[Entries on target coordinates]
* START *

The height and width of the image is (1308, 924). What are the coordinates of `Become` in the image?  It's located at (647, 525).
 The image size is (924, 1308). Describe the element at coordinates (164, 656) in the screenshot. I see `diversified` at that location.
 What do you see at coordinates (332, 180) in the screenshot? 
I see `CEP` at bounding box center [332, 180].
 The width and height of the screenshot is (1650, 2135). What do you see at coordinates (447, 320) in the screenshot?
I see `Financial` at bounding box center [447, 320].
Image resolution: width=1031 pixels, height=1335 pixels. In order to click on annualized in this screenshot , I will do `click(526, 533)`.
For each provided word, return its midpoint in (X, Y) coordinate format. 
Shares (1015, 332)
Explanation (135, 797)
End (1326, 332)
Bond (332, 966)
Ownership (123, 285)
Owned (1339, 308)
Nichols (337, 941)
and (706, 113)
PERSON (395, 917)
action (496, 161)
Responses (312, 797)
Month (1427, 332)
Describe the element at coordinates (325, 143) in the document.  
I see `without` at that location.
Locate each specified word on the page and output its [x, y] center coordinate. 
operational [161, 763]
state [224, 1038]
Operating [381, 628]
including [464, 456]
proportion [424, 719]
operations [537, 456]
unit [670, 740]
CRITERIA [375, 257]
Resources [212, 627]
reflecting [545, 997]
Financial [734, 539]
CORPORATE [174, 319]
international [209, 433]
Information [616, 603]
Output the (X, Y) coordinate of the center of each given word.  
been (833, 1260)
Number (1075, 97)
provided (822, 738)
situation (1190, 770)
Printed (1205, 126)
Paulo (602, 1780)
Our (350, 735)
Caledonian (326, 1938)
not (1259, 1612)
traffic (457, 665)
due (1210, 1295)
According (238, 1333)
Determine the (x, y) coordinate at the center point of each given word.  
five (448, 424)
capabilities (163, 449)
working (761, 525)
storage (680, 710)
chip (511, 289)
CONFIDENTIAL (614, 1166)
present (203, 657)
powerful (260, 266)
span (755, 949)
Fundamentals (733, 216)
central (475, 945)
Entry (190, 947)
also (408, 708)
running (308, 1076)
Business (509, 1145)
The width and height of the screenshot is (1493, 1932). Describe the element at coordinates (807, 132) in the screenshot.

* END *

= What is required =
Copy the lines of the items starting at the line that contains "Caledonian (326, 1938)" and ending at the line that contains "present (203, 657)", leaving every line in place. Multiply each coordinate given as an answer by 0.5 and round it to a whole number, with halves rounded up.

= Response to this exercise =
Caledonian (163, 969)
not (630, 806)
traffic (229, 333)
due (605, 648)
According (119, 667)
Determine the (x, y) coordinate at the center point of each given word.  
five (224, 212)
capabilities (82, 225)
working (381, 263)
storage (340, 355)
chip (256, 145)
CONFIDENTIAL (307, 583)
present (102, 329)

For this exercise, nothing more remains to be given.